Naturalmente non possiamo fare a meno di parlare dei loro rapporti con gli indiani.
Questi ultimi, in linea di massima, non furono contrari alla presenza di cacciatori in gruppi poco numerosi specialmente perché con i cacciatori erano frequenti scambi che agli stessi indiani parevano interessanti e vantaggiosi con utensili altrimenti difficili da produrre. La completa assenza di postazioni fortificate era la garanzia del rispetto che i cacciatori (e la compagnia) volevano avere per la “proprietà” delle regioni in cui si cacciava.
Non mancarono suggelli matrimoniali a questa sorta di tolleranza. Molti cacciatori non riuscivano a fare a meno di una donna indiana – in genere frutto di una vera e propria compravendita con la famiglia – che li accompagnasse e che li accudisse, aiutandoli persino nella caccia.
Naturalmente, non sempre le cose andavano bene… Gli indiani facevano in fretta ad irritarsi per un qualche errore commesso dai cacciatori o dalla sparizione della selvaggina ed allora scattavano rappresaglie durissime.
Sono assai noti alcuni episodi di questo tipo e ne parliamo in altri articoli.
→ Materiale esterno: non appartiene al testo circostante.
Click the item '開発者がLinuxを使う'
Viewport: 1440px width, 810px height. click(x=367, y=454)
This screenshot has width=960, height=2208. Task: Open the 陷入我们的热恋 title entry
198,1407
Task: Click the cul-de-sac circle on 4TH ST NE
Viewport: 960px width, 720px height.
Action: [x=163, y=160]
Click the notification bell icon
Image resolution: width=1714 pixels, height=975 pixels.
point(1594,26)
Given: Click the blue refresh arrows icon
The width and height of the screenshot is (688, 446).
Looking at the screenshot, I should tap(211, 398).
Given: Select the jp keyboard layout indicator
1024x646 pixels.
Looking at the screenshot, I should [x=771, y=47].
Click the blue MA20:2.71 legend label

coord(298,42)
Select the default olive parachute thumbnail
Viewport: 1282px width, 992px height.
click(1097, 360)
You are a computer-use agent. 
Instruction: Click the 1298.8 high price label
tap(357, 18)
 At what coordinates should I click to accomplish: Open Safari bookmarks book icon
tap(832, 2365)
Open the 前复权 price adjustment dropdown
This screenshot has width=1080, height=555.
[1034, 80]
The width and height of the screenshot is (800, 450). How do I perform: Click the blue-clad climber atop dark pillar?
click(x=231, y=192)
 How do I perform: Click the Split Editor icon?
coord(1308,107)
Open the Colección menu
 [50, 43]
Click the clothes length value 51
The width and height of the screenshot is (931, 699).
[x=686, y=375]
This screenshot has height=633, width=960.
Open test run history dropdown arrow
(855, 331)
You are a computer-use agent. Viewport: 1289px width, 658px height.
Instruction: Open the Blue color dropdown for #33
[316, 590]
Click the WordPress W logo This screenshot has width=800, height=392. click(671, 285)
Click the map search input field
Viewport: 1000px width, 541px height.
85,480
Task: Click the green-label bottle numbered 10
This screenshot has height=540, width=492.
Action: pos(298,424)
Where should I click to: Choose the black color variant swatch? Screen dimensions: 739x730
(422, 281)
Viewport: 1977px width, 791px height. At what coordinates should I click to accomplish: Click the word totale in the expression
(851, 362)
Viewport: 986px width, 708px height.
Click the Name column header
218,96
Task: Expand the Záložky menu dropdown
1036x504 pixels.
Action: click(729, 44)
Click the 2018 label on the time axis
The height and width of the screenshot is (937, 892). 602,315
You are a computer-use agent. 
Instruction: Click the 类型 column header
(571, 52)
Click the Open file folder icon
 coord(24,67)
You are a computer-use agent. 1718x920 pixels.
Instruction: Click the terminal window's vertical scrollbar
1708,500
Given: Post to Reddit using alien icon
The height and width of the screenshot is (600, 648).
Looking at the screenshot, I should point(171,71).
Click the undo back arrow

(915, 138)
La vita dei cacciatori era molto complessa e rischiosa e non solo per la presenza talvolta ostile degli indiani. Ogni giorno era una durissima lotta contro una natura che sapeva essere loro ostile in mille modi. Talvolta si moriva per il clima rigido, talvolta per una ferita non curata in maniera appropriata, talvolta in qualche incidente di caccia con animali pericolosi come l’orso.